> [EXERCISE REQUIREMENTS]: When the line containing "Toggle the Boolean Toggle False value" appears in the entries below, begin printing there and stop after the line containing "Where should I"; print each of those lines exactly and no other line.

> [RECORDS SHOWN]:

= Beginning of Section =

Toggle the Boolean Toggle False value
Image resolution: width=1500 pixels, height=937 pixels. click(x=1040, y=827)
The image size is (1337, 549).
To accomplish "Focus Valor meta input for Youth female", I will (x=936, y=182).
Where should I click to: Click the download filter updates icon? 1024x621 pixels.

= End of Section =
= Beginning of Section =

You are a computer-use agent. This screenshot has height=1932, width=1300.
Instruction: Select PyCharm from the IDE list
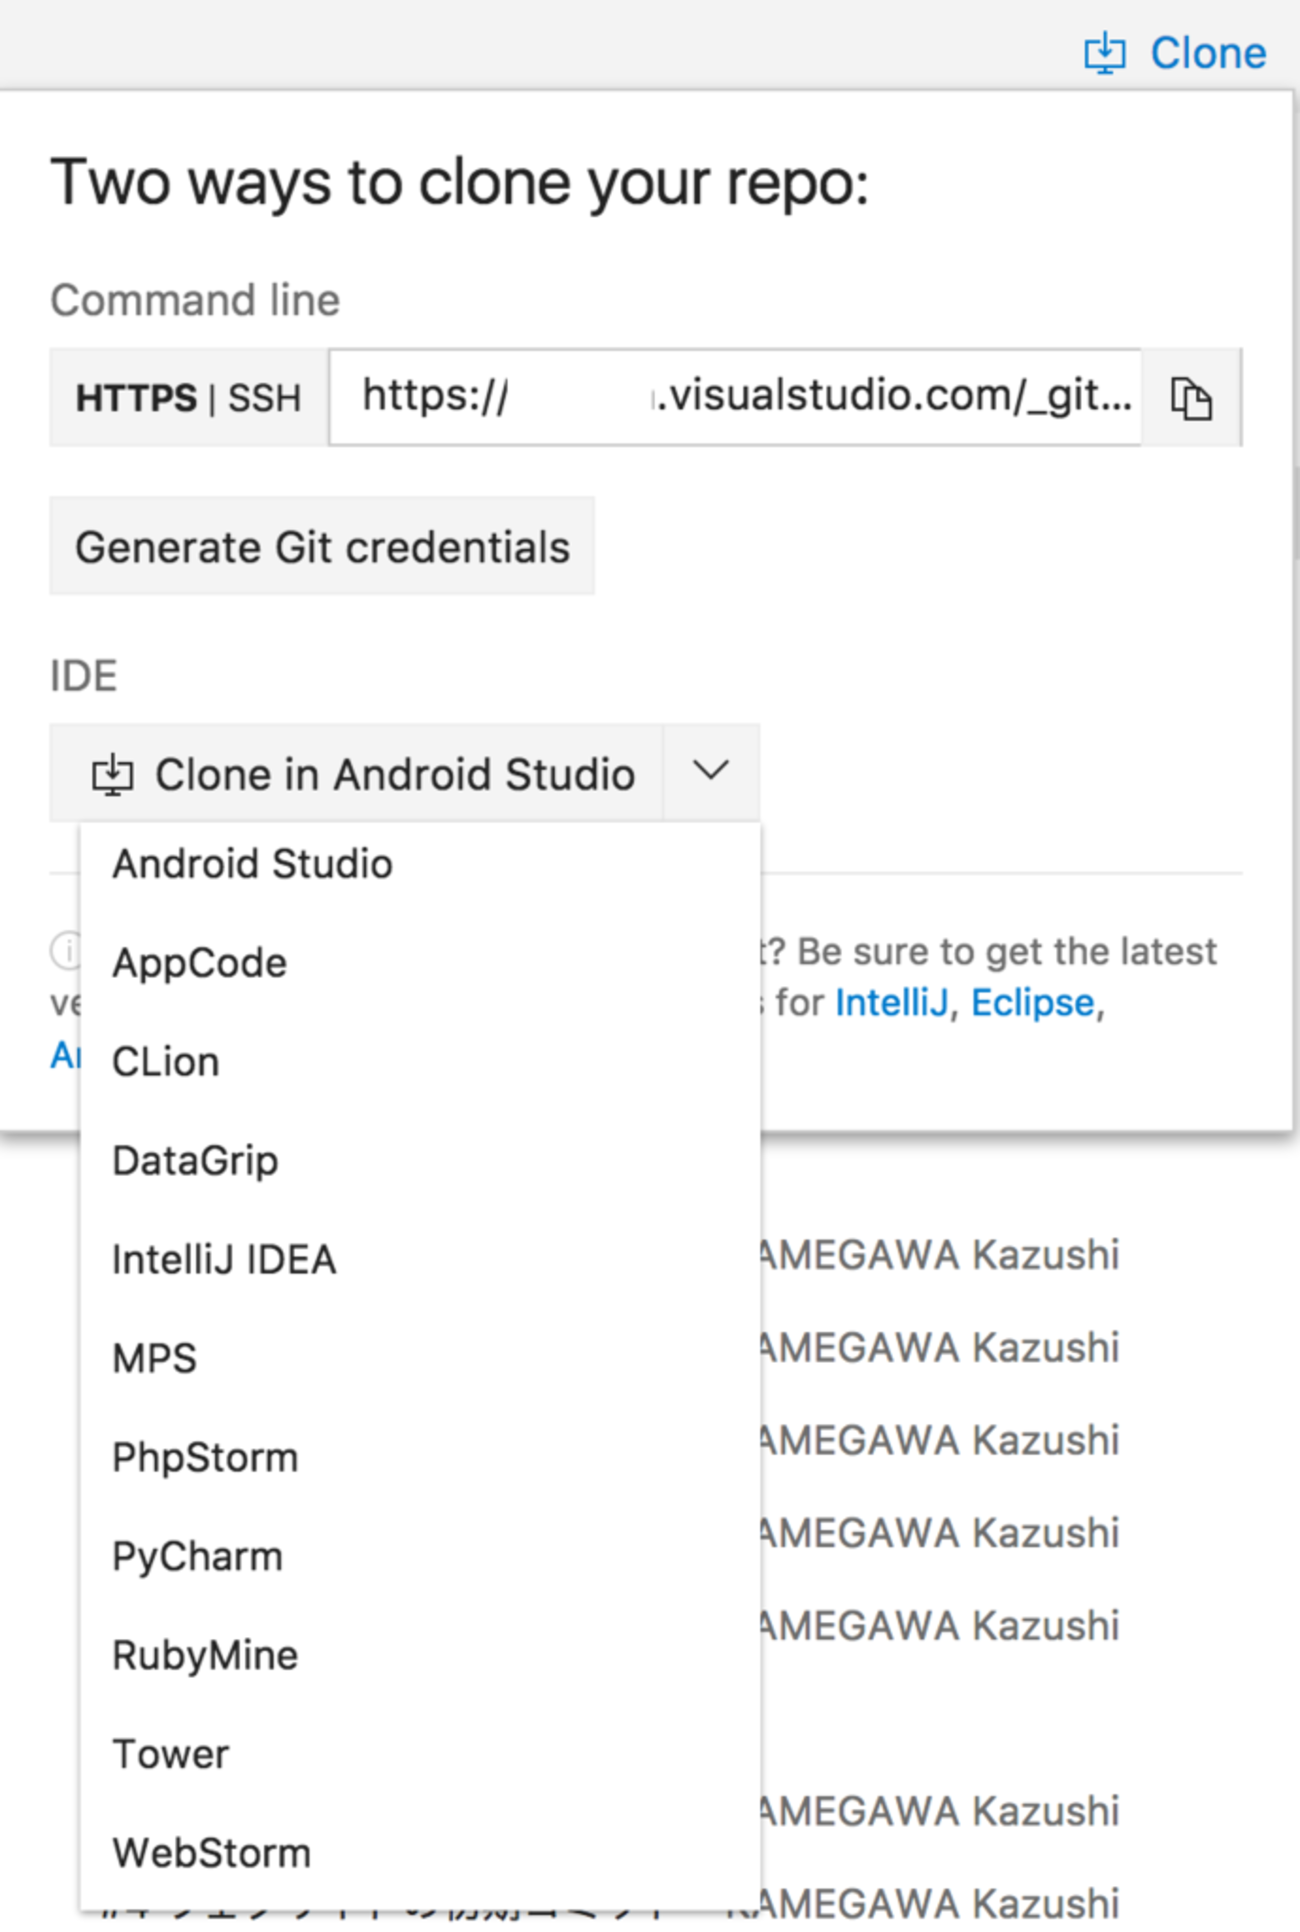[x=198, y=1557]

= End of Section =

> [TASK OUTPUT]:
Toggle the Boolean Toggle False value
Image resolution: width=1500 pixels, height=937 pixels. click(x=1040, y=827)
The image size is (1337, 549).
To accomplish "Focus Valor meta input for Youth female", I will (x=936, y=182).
Where should I click to: Click the download filter updates icon? 1024x621 pixels.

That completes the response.